Dataset excerpts:
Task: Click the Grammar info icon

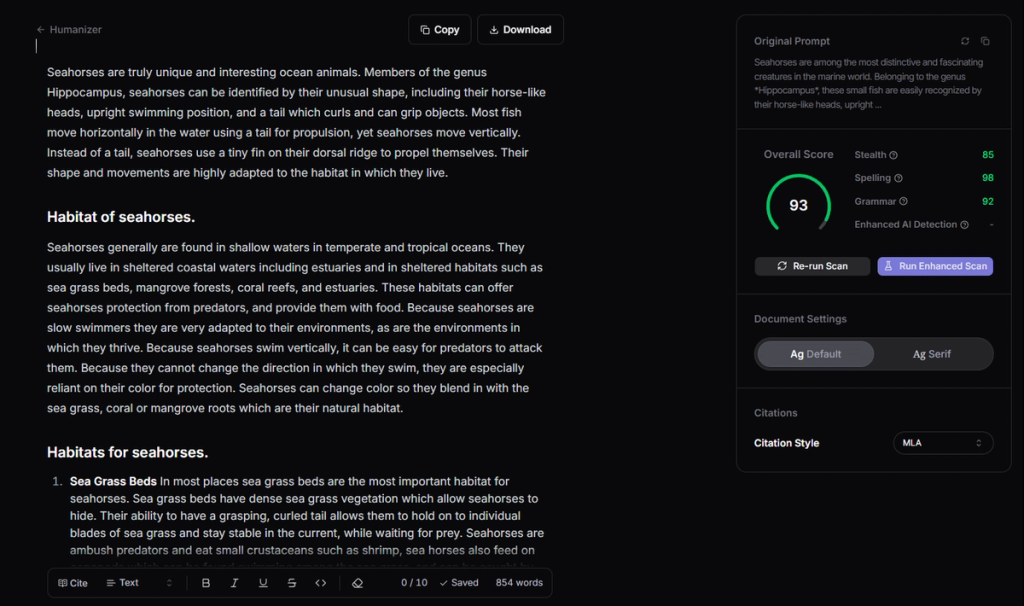Action: (903, 202)
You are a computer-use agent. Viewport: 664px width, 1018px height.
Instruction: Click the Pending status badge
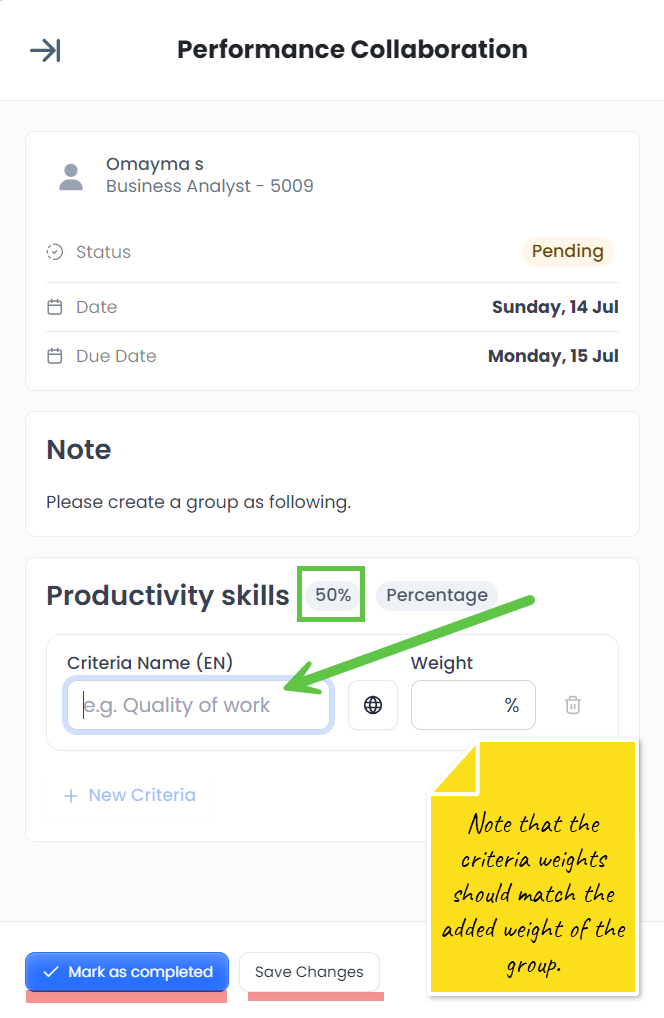click(x=567, y=251)
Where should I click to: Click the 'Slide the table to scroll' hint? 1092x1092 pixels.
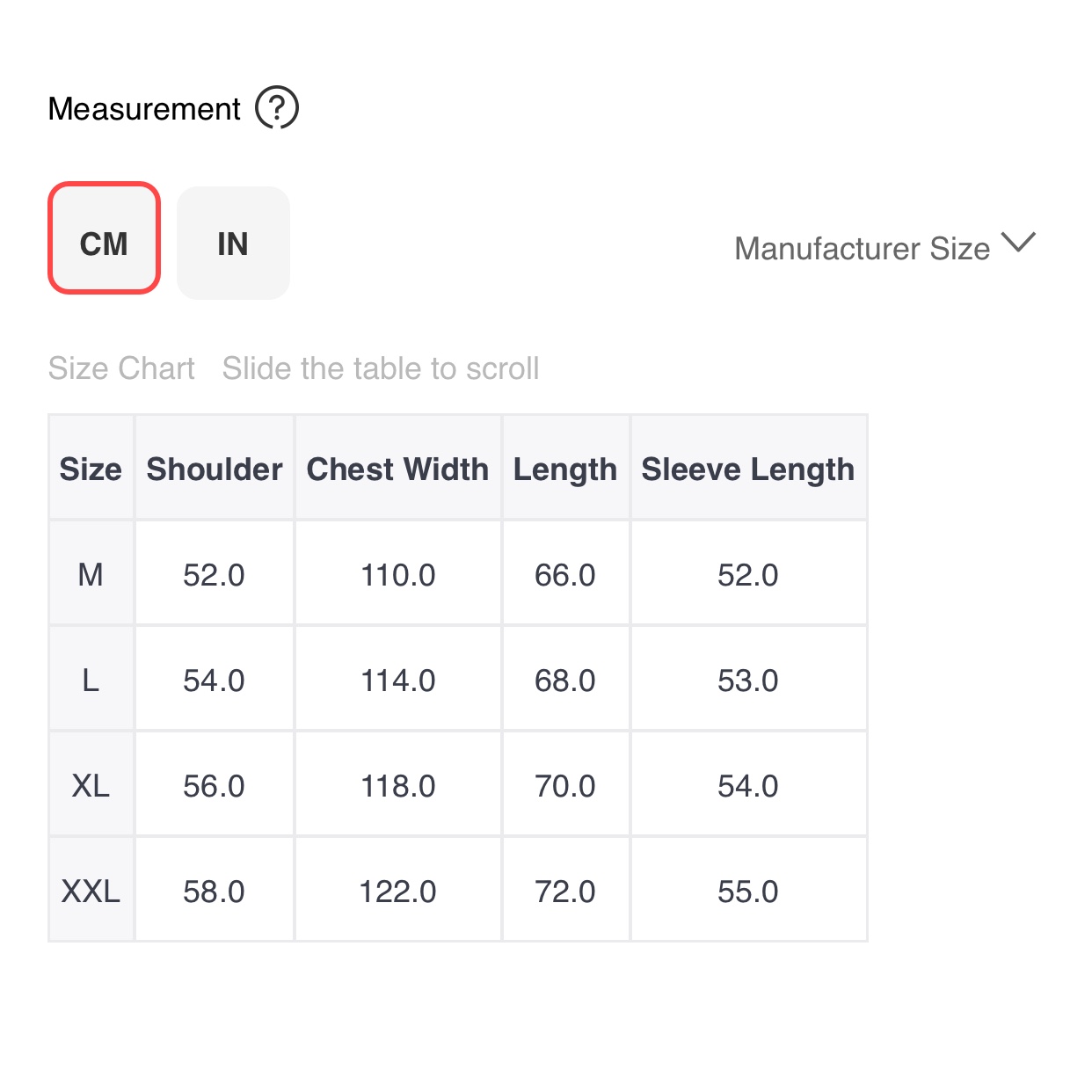point(380,368)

§ **Directions**
Please give all of the data again, exact and free of pictures.

§ **Result below**
Task: Click the Grammar info icon

Action: (903, 202)
You are a computer-use agent. Viewport: 664px width, 1018px height.
Instruction: Click the Pending status badge
click(x=567, y=251)
Where should I click to: Click the 'Slide the table to scroll' hint? 1092x1092 pixels.
point(380,368)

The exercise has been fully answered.